** start **

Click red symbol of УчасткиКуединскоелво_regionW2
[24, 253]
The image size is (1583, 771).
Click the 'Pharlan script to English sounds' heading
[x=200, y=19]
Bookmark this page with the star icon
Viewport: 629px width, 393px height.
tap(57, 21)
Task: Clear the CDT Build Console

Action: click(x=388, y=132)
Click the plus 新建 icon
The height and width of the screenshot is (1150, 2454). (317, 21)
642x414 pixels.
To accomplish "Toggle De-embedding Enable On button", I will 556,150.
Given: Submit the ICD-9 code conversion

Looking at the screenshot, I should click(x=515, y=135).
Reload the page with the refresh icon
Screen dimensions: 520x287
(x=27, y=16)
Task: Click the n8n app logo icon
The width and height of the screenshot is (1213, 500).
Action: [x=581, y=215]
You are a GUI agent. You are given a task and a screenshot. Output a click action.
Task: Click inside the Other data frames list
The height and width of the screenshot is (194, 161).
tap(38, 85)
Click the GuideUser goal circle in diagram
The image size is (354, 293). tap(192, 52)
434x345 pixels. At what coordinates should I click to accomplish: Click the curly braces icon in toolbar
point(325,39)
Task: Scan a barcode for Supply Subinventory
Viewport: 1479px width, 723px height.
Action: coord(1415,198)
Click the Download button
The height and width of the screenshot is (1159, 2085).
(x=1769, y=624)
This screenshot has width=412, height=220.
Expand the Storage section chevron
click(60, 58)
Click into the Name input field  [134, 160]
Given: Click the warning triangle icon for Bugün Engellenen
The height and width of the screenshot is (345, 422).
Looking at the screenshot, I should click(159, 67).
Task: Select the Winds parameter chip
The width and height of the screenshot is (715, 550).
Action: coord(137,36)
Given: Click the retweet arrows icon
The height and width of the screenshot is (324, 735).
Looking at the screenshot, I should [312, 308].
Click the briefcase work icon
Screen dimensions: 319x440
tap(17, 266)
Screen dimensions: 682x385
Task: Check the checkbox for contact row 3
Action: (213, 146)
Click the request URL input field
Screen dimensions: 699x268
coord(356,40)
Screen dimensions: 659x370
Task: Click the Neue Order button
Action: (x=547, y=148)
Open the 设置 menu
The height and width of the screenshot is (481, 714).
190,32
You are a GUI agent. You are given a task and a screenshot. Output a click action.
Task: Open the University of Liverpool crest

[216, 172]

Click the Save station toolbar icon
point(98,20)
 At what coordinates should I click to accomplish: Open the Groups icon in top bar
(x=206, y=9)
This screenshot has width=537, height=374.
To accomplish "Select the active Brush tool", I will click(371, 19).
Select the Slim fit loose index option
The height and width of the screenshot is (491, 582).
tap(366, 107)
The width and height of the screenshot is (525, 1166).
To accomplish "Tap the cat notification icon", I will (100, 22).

** end **

STATED TASK: Arrange the data from the line containing "Click into the" through the line containing "Action: coord(137,36)" as a numbered list, leaving out any blank lines.

RESPONSE TO THIS EXERCISE:
1. Click into the Name input field  [134, 160]
2. Given: Click the warning triangle icon for Bugün Engellenen
3. The height and width of the screenshot is (345, 422).
4. Looking at the screenshot, I should click(159, 67).
5. Task: Select the Winds parameter chip
6. The width and height of the screenshot is (715, 550).
7. Action: coord(137,36)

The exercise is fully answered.